### [What this task involves]
Extract each line from the entries below that has the string "computer" in it.

....

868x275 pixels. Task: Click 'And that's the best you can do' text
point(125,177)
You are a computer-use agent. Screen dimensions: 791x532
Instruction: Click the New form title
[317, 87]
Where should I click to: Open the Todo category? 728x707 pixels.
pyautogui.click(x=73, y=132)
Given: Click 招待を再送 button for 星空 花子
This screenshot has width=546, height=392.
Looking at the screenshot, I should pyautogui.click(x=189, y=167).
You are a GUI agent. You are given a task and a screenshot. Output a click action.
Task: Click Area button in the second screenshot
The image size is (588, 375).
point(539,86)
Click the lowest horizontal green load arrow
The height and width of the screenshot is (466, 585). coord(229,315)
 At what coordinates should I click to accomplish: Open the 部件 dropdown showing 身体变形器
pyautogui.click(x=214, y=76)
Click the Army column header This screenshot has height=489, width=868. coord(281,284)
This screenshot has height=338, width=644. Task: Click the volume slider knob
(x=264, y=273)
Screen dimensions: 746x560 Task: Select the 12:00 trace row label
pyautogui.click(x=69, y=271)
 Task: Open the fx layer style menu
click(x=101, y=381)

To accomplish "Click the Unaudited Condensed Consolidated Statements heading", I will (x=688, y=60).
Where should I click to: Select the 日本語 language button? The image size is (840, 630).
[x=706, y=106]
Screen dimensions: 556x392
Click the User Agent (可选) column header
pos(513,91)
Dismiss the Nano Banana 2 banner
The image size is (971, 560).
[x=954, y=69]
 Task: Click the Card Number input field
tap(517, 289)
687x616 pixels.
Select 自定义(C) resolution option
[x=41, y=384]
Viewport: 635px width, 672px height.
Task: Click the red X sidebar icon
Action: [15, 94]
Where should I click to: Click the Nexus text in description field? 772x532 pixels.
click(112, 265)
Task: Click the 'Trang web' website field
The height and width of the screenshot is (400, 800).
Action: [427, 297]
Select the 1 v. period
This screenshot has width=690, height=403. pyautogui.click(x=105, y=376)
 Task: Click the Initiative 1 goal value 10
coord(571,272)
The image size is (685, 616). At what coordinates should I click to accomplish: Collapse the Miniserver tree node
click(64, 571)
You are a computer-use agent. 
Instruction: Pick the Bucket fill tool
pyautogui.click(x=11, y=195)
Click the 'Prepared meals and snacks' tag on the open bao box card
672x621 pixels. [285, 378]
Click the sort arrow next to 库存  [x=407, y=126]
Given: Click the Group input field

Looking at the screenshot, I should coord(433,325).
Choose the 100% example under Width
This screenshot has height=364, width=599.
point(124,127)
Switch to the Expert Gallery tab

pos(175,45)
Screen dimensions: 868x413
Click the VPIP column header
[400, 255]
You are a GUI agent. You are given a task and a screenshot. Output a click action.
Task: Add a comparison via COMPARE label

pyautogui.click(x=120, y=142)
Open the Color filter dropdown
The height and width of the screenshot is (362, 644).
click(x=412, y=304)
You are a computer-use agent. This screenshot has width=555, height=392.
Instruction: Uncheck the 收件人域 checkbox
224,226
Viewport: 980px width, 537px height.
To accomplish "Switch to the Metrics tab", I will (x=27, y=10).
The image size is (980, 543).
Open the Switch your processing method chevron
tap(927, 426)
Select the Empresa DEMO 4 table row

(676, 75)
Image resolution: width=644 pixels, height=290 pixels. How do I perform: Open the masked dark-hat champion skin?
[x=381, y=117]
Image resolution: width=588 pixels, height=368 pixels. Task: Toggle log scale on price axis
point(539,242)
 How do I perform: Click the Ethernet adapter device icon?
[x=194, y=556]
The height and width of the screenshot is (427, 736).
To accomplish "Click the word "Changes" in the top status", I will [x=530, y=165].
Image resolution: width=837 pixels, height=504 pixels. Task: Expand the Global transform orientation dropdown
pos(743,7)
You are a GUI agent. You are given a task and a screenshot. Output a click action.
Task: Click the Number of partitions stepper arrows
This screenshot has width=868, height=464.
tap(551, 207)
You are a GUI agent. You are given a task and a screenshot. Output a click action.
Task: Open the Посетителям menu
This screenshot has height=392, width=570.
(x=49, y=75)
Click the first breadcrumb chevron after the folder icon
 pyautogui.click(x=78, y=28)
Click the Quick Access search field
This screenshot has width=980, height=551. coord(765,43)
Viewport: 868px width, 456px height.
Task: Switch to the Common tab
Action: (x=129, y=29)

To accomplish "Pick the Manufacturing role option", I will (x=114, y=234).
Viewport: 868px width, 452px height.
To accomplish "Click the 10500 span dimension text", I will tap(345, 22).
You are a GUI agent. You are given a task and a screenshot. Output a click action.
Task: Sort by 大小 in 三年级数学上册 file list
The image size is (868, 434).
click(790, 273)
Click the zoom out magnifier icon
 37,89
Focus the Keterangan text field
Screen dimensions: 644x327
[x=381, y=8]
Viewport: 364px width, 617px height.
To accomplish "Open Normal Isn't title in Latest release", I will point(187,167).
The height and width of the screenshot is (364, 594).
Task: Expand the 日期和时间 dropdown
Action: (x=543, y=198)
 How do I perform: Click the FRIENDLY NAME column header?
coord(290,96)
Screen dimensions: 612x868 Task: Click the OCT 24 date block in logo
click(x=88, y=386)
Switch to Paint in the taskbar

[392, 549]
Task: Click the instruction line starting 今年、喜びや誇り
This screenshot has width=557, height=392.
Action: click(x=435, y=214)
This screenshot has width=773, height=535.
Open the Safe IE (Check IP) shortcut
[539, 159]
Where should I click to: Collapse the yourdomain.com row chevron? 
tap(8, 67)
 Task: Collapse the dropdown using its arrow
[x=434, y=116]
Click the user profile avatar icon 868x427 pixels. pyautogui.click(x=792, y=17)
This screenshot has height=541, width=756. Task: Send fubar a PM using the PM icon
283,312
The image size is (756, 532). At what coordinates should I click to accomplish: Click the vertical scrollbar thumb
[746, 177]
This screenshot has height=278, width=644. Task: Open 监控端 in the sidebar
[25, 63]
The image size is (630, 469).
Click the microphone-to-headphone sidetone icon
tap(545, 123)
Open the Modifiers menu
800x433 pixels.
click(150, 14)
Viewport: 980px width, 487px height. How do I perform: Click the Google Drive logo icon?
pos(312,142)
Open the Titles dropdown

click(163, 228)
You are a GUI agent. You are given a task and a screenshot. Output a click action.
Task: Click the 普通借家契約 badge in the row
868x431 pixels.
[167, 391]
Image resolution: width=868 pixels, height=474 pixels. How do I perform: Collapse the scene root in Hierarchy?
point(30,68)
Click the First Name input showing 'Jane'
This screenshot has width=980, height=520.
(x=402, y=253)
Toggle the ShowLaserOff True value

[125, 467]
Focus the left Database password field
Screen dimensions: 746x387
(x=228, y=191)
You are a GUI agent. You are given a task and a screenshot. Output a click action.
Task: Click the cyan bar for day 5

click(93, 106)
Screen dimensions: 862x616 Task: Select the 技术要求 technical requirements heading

....

### [Expected answer]
You are a computer-use agent. Screen dimensions: 791x532
You are a computer-use agent. 
You are a computer-use agent. This screenshot has width=555, height=392.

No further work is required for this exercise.